Con l’avvicinarsi dei principali periodi di ferie estive, caratterizzati da un intenso aumento degli spostamenti stagionali, milioni di automobilisti si preparano a percorrere le autostrade italiane per raggiungere località di mare, montagna o città d’arte.
Secondo le previsioni sul traffico estivo riportate da Quotidiano Motori (Esodo estivo 2026: i cinque weekend da evitare in autostrada e quando partire per non restare in coda), i fine settimana più impegnativi dell’estate 2026 sono attesi tra l’1 e il 16 agosto, con giornate da bollino rosso e nero sulle principali direttrici della penisola.
In presenza di flussi traffico così elevati, affrontare il viaggio con un veicolo in perfette condizioni contribuisce a ridurre il rischio di inconvenienti e a rendere gli spostamenti più sereni.
Organizzare il viaggio e stimare le spese
Prima di mettersi in marcia è utile dedicare attenzione alla pianificazione del tragitto.

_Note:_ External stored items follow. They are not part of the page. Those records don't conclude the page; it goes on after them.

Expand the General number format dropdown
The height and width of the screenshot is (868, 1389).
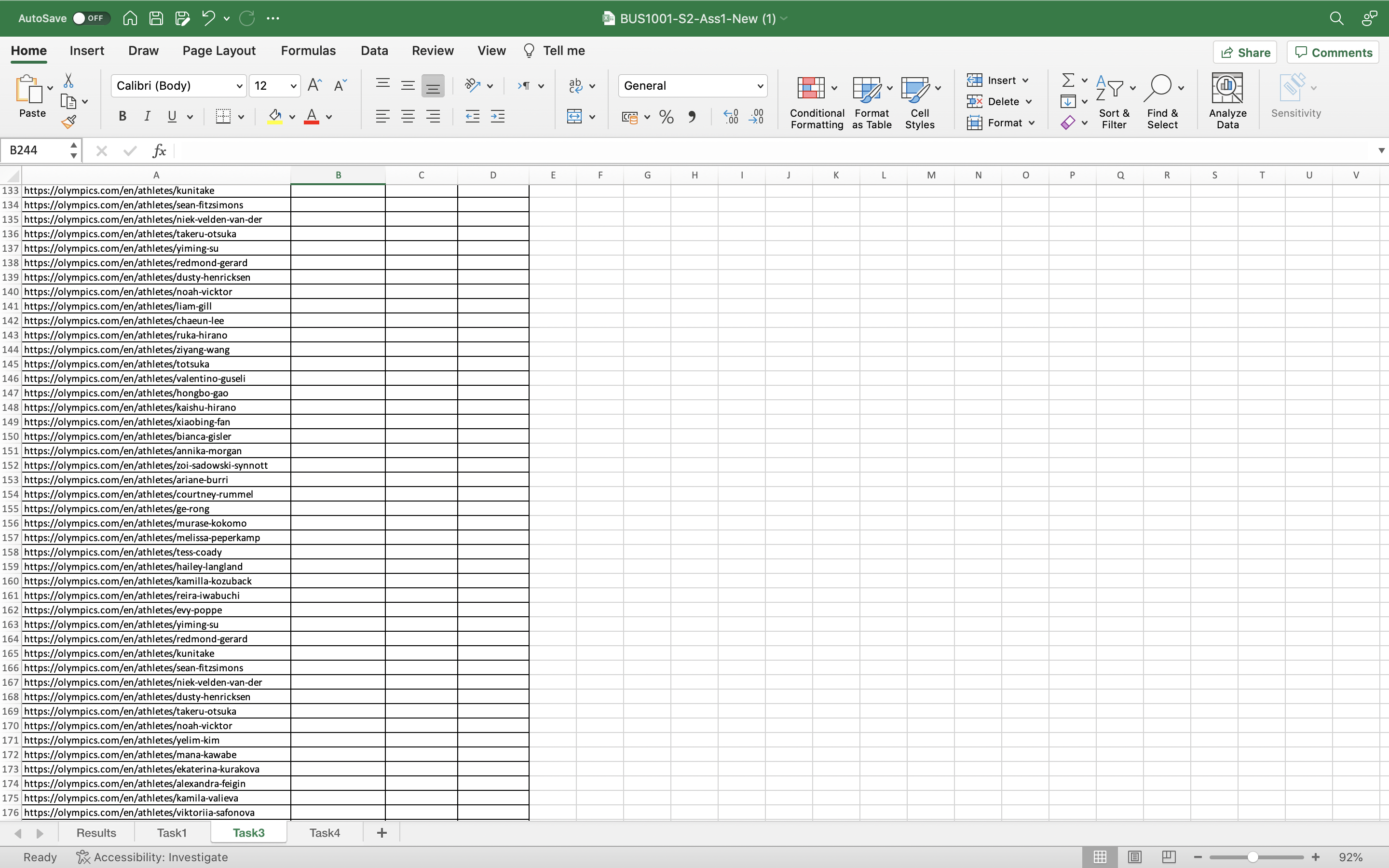click(760, 86)
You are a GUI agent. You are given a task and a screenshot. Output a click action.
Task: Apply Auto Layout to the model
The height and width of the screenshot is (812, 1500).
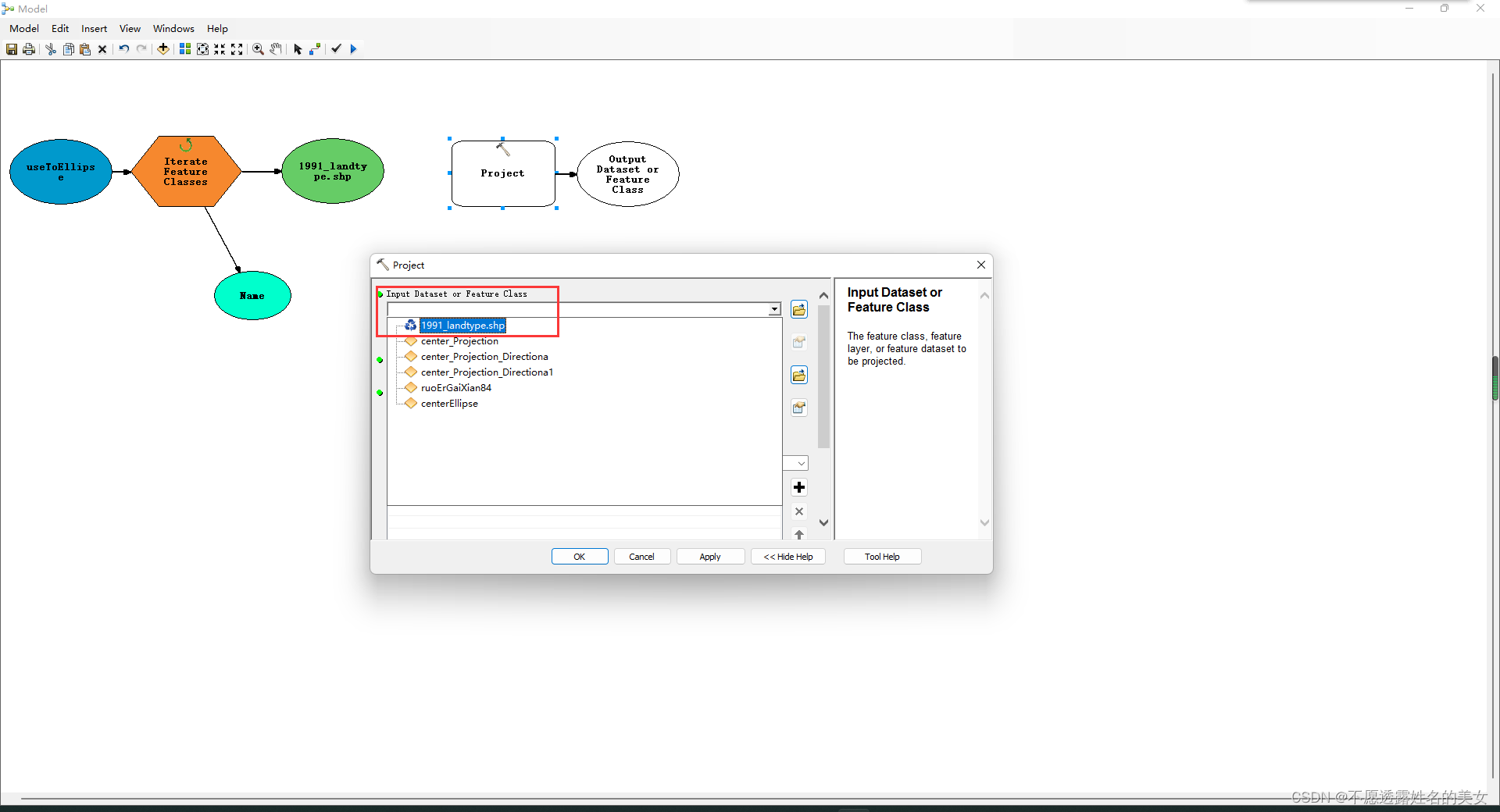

La scelta dell’orario di partenza, l’individuazione di eventuali percorsi alternativi e la programmazione delle soste possono incidere in modo significativo sulla qualità del viaggio, soprattutto nei periodi di traffico intenso, in particolar modo se a bordo ci sono bambini piccoli.
Tra gli aspetti da considerare c’è anche la valutazione del pedaggio dell’autostrada, utile per stimare in anticipo il budget complessivo del viaggio insieme a carburante e soste.
Pneumatici: il primo elemento da verificare
Gli pneumatici sono uno dei componenti più sollecitati durante i lunghi viaggi in autostrada. Un controllo preliminare richiede solo pochi minuti e permette di verificare lo stato del battistrada e l’assenza di tagli, deformazioni o usure irregolari che potrebbero compromettere la stabilità del veicolo.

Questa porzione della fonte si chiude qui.